Aufgaben =
1. Welches Betriebssystem läuft laut dem Thread zu JBoss AS 7.1.1 auf dem Laptop?
2. Fasse im Thread zu JBoss AS 7.1.1 den Absatz, der mit „Wenn ich dann im Browser“ beginnt, in einem kürzeren Satz zusammen.

━━━ Textauszug ━━━

# Probleme beim Starten von JBoss AS 7.1.1



## wed052301 (18. August 2014)

Hallo zusammen,

ich möchte hier bei mir den JBoss AS zum Laufen bringen, Version 7.1.1 !

Habe ganz normal runtergeladen und versuche ihn nun zu im Standalone-Modus zu starten, desweiteren
läuft JAVA SE 8.

Start über C:\jboss-as-7.1.1.Final\standalone und dann "standalone.bat" !

Folgender Log (siehe Bild) wird produziert.

Wenn ich dann im Browser "http://localhost:8080/" eingebe, kommt KEINE Fehlermeldung,
aber leider auch keine Willkommensseite - die Seite bleibt weiss...

Wahrscheinlich kein neues Problem, aber ich finde leider keine passende Antwort...

Habe hier auf dem Laptop noch Windows Vista (32 bit) , ist das evtl. ein Problem ?

Danke vorab für die Hilfe !

Gruss, wed052301


----------



## ComFreek (19. August 2014)

Hallo wed052301,



wed052301 hat gesagt.:


> Folgender Log (siehe Bild) wird produziert.


Du hast leider das Bild vergessen!


----------

━━━ Vorliegende Einträge ━━━

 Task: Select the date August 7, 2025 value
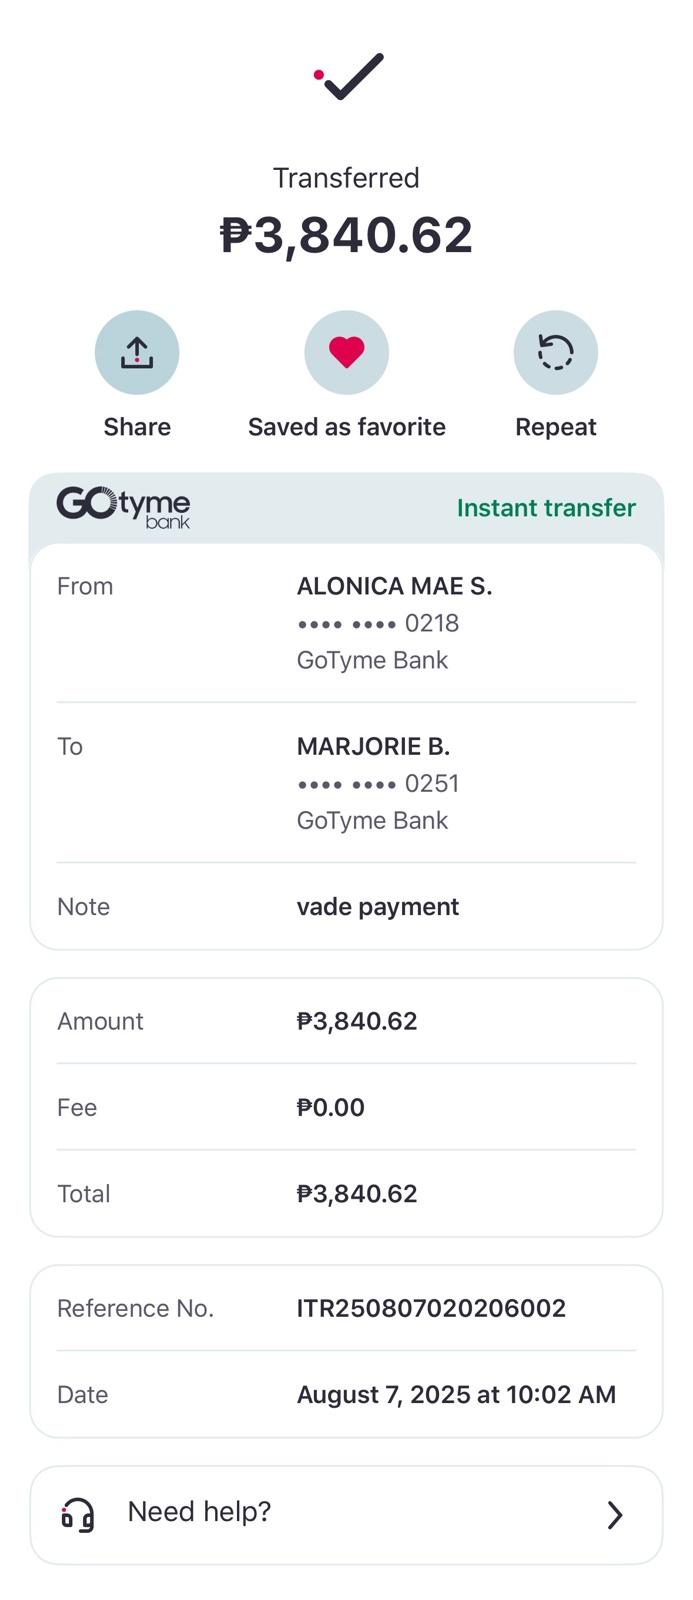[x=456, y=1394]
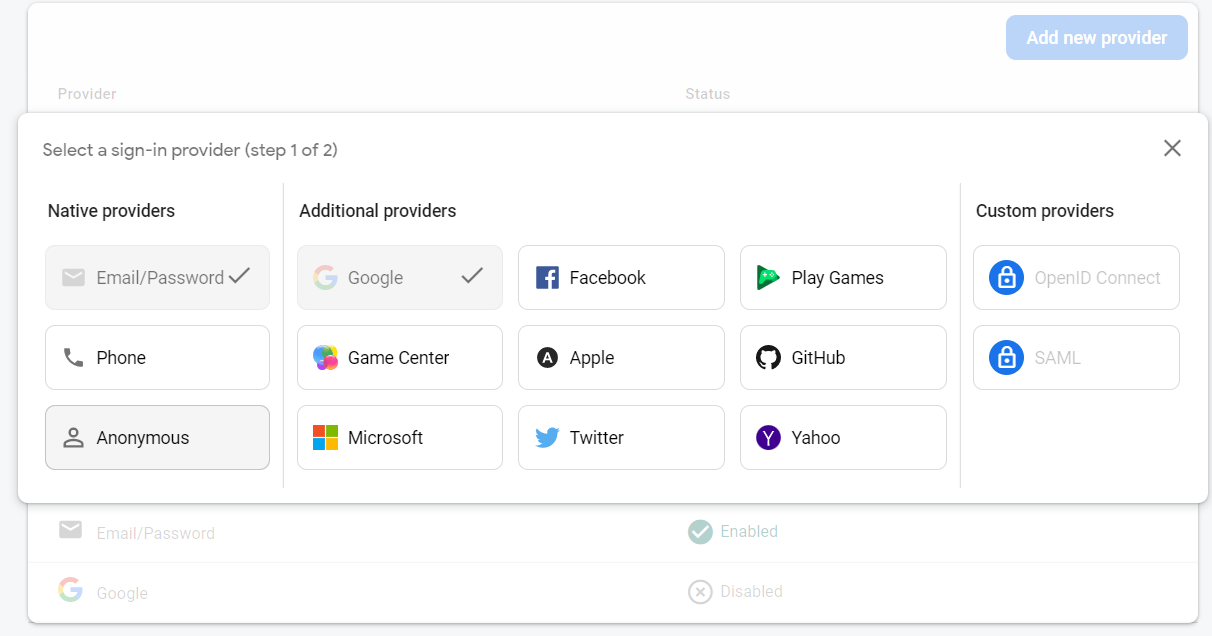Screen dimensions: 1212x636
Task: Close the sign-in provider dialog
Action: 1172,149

━━━
━━━ Vorliegende Einträge ━━━

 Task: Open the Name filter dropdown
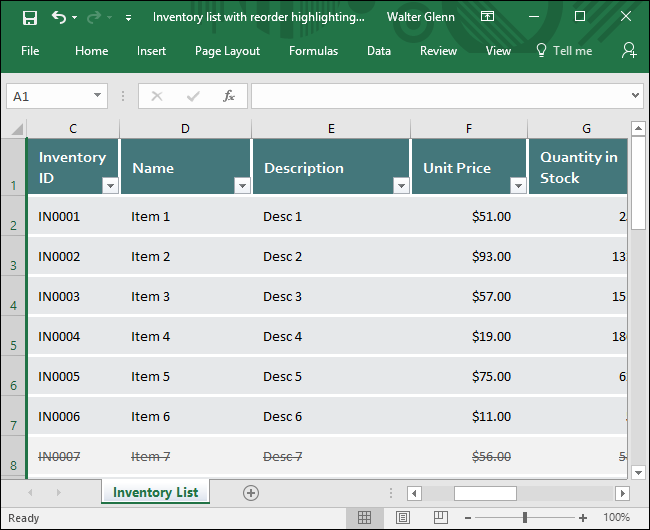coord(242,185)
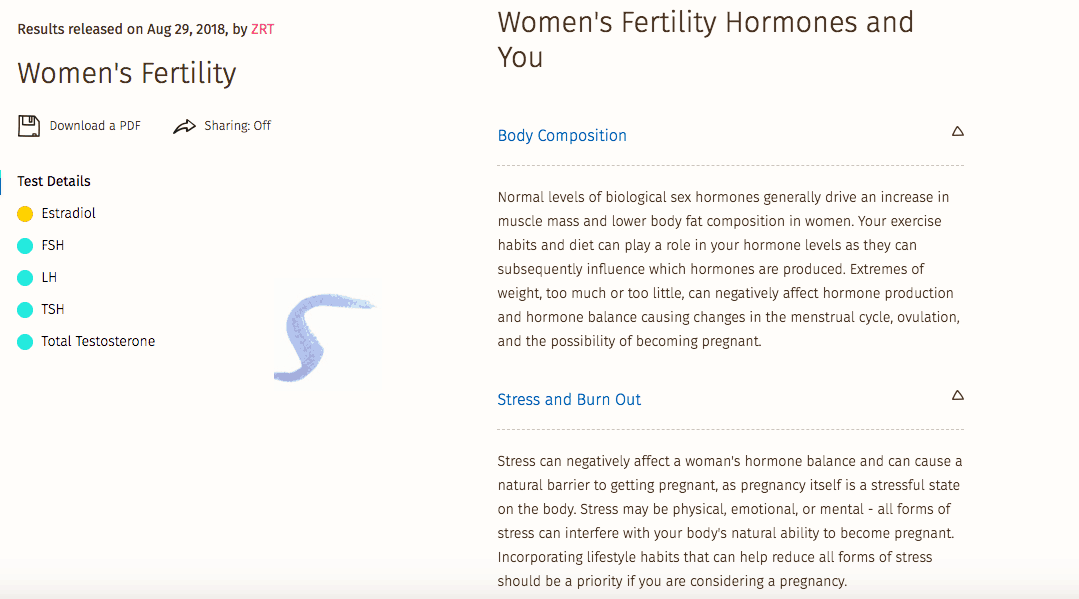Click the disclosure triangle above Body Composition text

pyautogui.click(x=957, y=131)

━━━

Lösungen =
1. Windows Vista (32 Bit).

2. Beim Aufruf von „http://localhost:8080/“ erscheint weder eine Fehlermeldung noch die Willkommensseite, und die Seite bleibt weiß.